The confrontation came on a day the organisers described as the largest single-day protest in U.S. history: more than 3,300 events across all 50 states and an estimated 8 million participants. In Los Angeles alone, the Los Angeles Times had reported expectations of more than 100,000 participants spread across multiple locations. The scale matters because it turns protest from a local political act into a repeatable national product: a name, a schedule, a toolkit for local organisers, and a centralised claim about turnout that can be used to solicit attention and money.

Newsweek describes a pattern that has become routine in large demonstrations: a daytime march that remains broadly peaceful, followed by “splinter groups” staying after the main event, creating the conditions for a police operation that produces the night’s defining images. The LAPD said it issued a citywide tactical alert due to “incidents” near the detention centre, while federal officers were reported firing tear gas canisters into the crowd.

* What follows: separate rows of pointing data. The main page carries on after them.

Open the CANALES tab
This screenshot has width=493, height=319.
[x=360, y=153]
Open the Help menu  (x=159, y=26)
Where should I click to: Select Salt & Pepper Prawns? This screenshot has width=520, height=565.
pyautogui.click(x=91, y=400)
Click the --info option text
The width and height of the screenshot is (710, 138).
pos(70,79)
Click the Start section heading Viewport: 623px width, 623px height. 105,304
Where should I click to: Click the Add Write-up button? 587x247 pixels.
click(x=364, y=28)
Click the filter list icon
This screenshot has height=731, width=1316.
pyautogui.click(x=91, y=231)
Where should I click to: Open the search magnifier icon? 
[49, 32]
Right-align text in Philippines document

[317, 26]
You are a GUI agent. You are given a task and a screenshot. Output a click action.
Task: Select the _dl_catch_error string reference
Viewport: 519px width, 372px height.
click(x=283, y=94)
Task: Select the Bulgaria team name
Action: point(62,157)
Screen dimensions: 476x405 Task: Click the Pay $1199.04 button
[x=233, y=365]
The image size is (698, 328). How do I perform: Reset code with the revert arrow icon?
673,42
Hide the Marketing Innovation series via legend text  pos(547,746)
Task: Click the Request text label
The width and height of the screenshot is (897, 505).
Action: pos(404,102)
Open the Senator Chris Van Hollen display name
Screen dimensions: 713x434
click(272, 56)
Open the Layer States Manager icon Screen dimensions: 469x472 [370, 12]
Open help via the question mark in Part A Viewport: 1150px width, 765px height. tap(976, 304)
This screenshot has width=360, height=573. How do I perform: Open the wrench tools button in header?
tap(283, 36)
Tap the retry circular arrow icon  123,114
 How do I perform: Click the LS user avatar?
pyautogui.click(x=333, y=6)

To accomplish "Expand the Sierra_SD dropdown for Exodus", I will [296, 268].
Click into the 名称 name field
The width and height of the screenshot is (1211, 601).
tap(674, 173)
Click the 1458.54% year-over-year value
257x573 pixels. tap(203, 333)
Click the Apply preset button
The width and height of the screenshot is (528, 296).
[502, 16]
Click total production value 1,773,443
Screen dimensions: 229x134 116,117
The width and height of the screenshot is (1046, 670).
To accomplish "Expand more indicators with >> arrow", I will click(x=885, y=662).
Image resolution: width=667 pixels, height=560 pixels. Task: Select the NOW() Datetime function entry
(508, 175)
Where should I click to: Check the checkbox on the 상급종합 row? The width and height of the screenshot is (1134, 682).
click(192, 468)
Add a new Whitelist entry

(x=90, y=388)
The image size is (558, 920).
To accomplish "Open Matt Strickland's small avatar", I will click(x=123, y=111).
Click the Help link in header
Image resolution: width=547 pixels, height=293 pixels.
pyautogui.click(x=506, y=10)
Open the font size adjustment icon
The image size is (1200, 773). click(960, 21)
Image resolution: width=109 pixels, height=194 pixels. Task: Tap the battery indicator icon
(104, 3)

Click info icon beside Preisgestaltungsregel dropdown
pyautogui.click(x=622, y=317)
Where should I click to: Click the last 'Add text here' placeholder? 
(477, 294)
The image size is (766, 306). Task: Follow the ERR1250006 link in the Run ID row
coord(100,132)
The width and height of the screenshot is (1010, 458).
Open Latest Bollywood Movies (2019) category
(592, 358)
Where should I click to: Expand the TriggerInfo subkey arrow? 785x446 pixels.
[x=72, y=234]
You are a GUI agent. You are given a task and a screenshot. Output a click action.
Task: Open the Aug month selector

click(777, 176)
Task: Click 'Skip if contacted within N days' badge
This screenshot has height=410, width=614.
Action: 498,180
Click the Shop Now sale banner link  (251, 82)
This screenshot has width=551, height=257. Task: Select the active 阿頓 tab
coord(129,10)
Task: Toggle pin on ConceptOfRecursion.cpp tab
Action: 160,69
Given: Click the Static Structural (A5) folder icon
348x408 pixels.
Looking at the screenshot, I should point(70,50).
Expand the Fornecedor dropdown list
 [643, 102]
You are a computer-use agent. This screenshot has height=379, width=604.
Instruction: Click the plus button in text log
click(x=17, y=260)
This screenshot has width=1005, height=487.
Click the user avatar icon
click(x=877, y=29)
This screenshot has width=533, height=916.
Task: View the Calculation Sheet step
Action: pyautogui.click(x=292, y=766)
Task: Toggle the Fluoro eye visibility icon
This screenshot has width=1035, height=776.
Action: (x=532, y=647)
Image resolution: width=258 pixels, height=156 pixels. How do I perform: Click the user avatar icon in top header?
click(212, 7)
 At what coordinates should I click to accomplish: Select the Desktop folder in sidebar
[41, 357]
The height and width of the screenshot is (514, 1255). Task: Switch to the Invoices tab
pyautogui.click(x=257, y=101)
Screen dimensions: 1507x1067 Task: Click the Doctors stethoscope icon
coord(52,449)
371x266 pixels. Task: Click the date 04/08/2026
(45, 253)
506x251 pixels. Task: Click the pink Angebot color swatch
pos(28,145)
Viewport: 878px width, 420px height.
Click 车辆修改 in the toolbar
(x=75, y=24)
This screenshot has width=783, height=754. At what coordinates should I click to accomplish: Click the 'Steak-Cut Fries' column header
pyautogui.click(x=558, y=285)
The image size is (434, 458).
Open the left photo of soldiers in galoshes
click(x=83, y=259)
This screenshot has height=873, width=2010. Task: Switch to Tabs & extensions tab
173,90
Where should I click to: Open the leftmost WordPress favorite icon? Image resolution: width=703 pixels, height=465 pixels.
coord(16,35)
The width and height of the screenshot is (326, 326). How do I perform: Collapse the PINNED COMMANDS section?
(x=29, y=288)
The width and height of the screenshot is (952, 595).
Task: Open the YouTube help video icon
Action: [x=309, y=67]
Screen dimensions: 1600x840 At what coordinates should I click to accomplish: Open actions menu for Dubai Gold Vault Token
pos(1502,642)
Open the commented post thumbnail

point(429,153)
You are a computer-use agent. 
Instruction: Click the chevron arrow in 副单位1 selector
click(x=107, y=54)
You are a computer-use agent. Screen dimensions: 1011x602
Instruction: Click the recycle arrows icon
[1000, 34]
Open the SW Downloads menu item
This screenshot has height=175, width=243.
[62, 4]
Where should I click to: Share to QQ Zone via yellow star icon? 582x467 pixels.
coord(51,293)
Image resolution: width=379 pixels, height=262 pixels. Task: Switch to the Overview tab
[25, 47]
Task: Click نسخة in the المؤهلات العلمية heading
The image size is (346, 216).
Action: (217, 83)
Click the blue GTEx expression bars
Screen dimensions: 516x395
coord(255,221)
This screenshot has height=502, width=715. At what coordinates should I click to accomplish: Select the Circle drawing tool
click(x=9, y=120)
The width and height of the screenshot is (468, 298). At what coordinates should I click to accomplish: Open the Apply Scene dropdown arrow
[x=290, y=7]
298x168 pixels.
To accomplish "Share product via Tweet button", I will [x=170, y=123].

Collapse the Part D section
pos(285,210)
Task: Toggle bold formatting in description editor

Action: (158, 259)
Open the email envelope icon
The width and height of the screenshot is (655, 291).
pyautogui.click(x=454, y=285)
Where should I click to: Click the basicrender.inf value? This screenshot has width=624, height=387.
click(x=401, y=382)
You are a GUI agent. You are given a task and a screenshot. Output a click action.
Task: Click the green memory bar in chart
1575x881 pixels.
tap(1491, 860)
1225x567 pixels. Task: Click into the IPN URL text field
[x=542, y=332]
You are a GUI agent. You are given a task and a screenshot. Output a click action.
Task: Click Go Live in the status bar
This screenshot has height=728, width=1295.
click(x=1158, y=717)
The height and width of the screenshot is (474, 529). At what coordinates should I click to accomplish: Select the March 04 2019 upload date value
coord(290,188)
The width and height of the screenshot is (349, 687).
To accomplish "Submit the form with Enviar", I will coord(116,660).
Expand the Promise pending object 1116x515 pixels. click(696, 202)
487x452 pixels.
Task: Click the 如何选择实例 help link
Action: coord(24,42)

Officials on both sides framed the evening as a warning. Mayor Karen Bass urged protesters to stay safe and described peaceful protest as a constitutional right. Bill Essayli, the first assistant U.S. attorney, said federal agents were reviewing video footage and had begun arresting those accused of assaulting personnel, adding: “We have you on video.”

That feedback loop is reliable: mass events generate media coverage and fundraising; the inevitable disorder at the margins generates arrests and surveillance; the promise of more enforcement becomes part of the story that motivates the next mobilisation. Each round also leaves behind a larger archive of faces, footage, and case files than the one before.

By Sunday morning, the most concrete outcome from Los Angeles was not a policy change but a list of arrests near a federal jail and a statement that investigators were working through video.